Our human nature urges us to explore. We always plan on how we can reach the peak of that mountain or the bottom of this ocean in order to plant our flag on it, declaring it and our discovery of that spot or other. When the first man was placed on the moon, the flag of the United States had to be planted by announcing the arrival of the human race to this body, which has long been the mythology around it. I think that space travel requires thinking differently from this human way confined to the physical transition of human beings to a new place within the solar system or beyond.

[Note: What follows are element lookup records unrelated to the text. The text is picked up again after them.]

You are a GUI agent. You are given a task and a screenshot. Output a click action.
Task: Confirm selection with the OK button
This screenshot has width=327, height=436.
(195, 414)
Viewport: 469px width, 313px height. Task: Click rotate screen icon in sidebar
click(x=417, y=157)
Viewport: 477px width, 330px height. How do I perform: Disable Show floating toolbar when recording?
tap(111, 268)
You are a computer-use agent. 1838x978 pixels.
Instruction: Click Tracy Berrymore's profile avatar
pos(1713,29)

We are always looking for a rocky planet that has a mass close to the mass of the earth (approximating gravity) and at a distance that checks the existence of water in its triple form (solid, liquid, gas). These conditions in the research are based on the assumption that Ghassan, who is searching, is the same person who must move to that planet. But if we adopt a new look at space travel where the goal is to move life into space in general and not humans in particular, this will change the terms of research and will yield greater benefits in the long term.

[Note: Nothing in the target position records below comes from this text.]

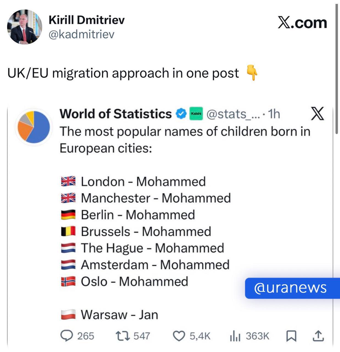This screenshot has width=340, height=352.
Task: Click the 1h post timestamp
Action: (274, 114)
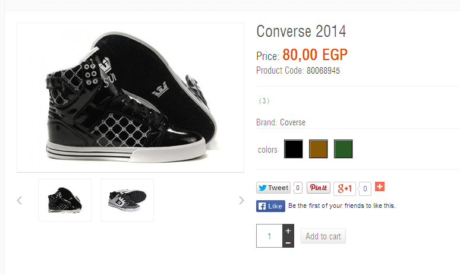Click the Converse 2014 product title
The width and height of the screenshot is (460, 275).
click(x=301, y=31)
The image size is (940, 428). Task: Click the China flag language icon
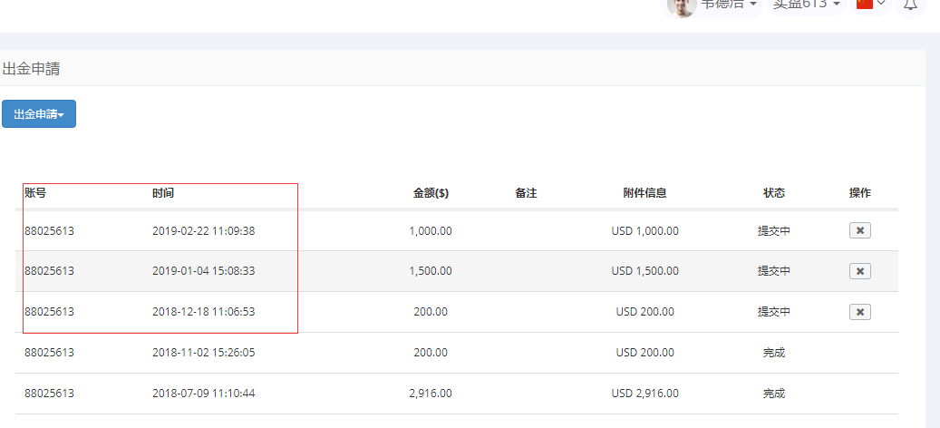(x=865, y=4)
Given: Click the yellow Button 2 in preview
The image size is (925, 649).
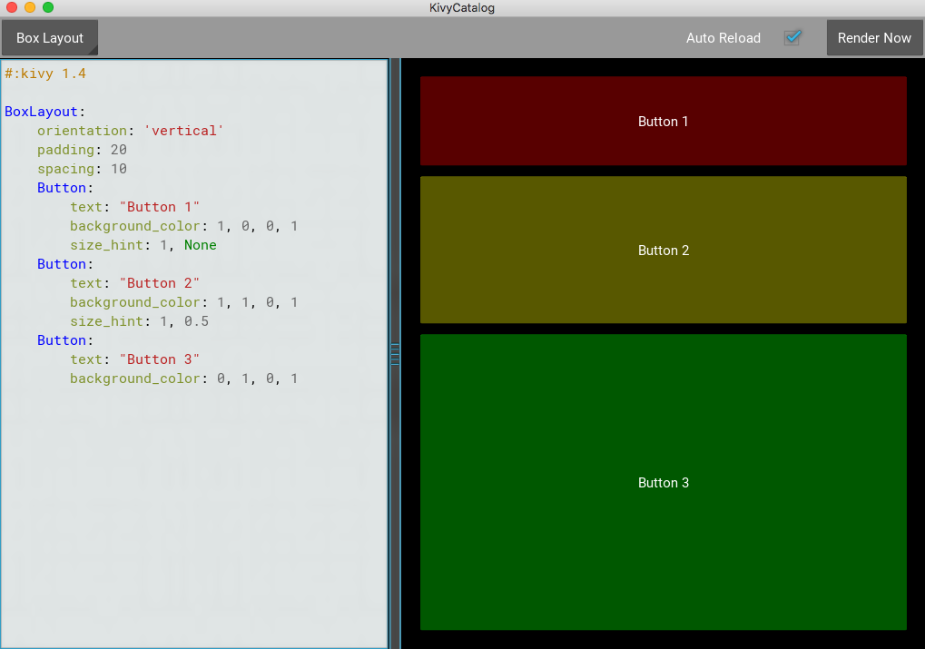Looking at the screenshot, I should [663, 250].
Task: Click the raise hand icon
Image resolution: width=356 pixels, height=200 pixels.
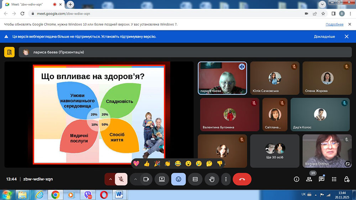Action: (x=211, y=179)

As human beings, we feel responsible for the continuation of the human race. This leads us to research and discovery. But in fact, once a human group moves to another planet, this group will evolve over time to become a new human species (because of the geographical separation that prevents genetic mixing) On the planet. 

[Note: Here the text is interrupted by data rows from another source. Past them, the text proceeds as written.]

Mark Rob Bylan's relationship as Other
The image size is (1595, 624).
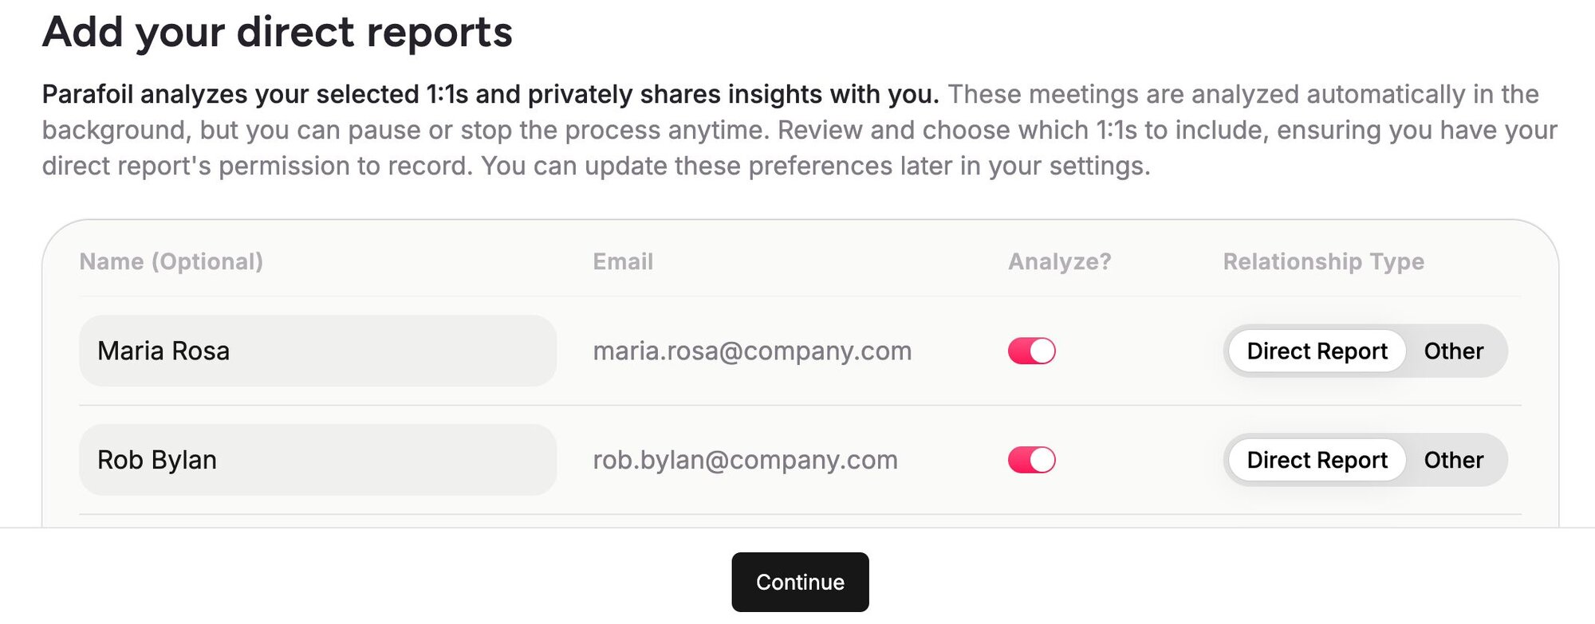1453,460
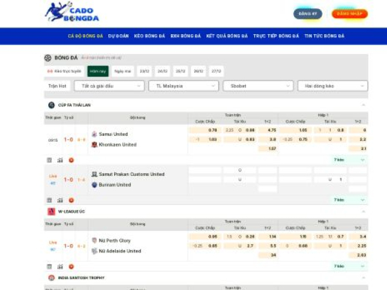Image resolution: width=387 pixels, height=290 pixels.
Task: Open the TL Malaysia odds format dropdown
Action: click(x=183, y=86)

This means that whatever we do, we do not work so that humankind can invade space, but a kind of smart life that can sustain life outside the Earth. Success in the transfer of the human race outside the solar system is a failed task in advance and here I focus on the word type, but adopting a plan to send life out of the solar system with tools may contribute to the development of this life in a way that develops the intelligence possible to communicate with us again may be a more effective idea Future.
This changes the search criteria, so we can send types of life that are able to withstand difficult conditions and genetically designed to multiply and develop in new worlds. We do this process in every direction in the universe and work to track its evolution. This first step will not have any tangible result for existing humans or even for millions of years but it is the only logical way to keep life out of the solar system.
In fact, we may be the result of the evolution of similar attempts of living beings that preceded us by sending the seed of life in every direction. This hypothesis is called panspermia or omnipotence. Imagine what will happen to these genetically engineered cells from us after tens of millions of years. New smart objects may develop and begin attempts at space travel outside of their place of residence. At some point, they may meet with each other.
The transition of humans to space is not a sustainable or achievable project in my own view, because the Earth’s signature is engraved in our DNA. We evolved over millions of years to breathe oxygen as part of the process of solar metabolism obtained by other neighborhoods that at some point stored carbohydrates as a result of the process of photosynthesis. Yes, I think that visiting Mars is a good idea, but the belief that we will live on the planet without developing technology that changes the planet’s climate in proportion to our genetic signature is unrealistic.
To send the seeds of life and send with them a message that this life may someday develop and disintegrate and communicate with our grandchildren again. We are the seeds of life that your ancestors sent millions of years ago.